**AVAILABLE DATA:**

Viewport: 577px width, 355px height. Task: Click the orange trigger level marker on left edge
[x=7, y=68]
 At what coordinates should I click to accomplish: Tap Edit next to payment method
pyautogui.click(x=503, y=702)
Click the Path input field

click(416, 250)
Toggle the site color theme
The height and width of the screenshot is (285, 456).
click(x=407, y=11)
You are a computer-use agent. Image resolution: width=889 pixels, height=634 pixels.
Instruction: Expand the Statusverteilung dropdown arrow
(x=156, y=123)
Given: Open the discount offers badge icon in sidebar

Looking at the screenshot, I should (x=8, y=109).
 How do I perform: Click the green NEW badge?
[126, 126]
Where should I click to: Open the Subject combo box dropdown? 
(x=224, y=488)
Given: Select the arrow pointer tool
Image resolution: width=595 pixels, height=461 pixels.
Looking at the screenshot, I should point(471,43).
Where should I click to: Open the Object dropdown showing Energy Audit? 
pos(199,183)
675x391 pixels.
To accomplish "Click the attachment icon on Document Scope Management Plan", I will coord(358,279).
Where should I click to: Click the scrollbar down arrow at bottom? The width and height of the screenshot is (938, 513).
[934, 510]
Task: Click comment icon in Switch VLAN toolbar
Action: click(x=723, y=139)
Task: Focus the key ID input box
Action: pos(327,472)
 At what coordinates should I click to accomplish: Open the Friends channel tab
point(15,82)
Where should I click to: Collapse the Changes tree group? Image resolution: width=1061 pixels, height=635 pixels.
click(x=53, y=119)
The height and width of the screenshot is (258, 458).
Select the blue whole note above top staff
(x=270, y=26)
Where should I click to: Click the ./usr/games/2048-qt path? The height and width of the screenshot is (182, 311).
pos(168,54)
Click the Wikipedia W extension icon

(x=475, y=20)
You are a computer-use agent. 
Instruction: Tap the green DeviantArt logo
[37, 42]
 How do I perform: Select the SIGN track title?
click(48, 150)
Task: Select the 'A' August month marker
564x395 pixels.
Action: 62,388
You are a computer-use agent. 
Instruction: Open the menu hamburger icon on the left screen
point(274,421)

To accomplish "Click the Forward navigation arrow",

**REQUIRED WORK:** Transcribe each entry exactly.

**RESULT FOR THIS EXERCISE:**
Viewport: 577px width, 355px height. Task: Click the orange trigger level marker on left edge
[x=7, y=68]
 At what coordinates should I click to accomplish: Tap Edit next to payment method
pyautogui.click(x=503, y=702)
Click the Path input field

click(416, 250)
Toggle the site color theme
The height and width of the screenshot is (285, 456).
click(x=407, y=11)
You are a computer-use agent. Image resolution: width=889 pixels, height=634 pixels.
Instruction: Expand the Statusverteilung dropdown arrow
(x=156, y=123)
Given: Open the discount offers badge icon in sidebar

Looking at the screenshot, I should (x=8, y=109).
 How do I perform: Click the green NEW badge?
[126, 126]
Where should I click to: Open the Subject combo box dropdown? 
(x=224, y=488)
Given: Select the arrow pointer tool
Image resolution: width=595 pixels, height=461 pixels.
Looking at the screenshot, I should point(471,43).
Where should I click to: Open the Object dropdown showing Energy Audit? 
pos(199,183)
675x391 pixels.
To accomplish "Click the attachment icon on Document Scope Management Plan", I will coord(358,279).
Where should I click to: Click the scrollbar down arrow at bottom? The width and height of the screenshot is (938, 513).
[934, 510]
Task: Click comment icon in Switch VLAN toolbar
Action: click(x=723, y=139)
Task: Focus the key ID input box
Action: pos(327,472)
 At what coordinates should I click to accomplish: Open the Friends channel tab
point(15,82)
Where should I click to: Collapse the Changes tree group? Image resolution: width=1061 pixels, height=635 pixels.
click(x=53, y=119)
The height and width of the screenshot is (258, 458).
Select the blue whole note above top staff
(x=270, y=26)
Where should I click to: Click the ./usr/games/2048-qt path? The height and width of the screenshot is (182, 311).
pos(168,54)
Click the Wikipedia W extension icon

(x=475, y=20)
You are a computer-use agent. 
Instruction: Tap the green DeviantArt logo
[37, 42]
 How do I perform: Select the SIGN track title?
click(48, 150)
Task: Select the 'A' August month marker
564x395 pixels.
Action: 62,388
You are a computer-use agent. 
Instruction: Open the menu hamburger icon on the left screen
point(274,421)

To accomplish "Click the Forward navigation arrow",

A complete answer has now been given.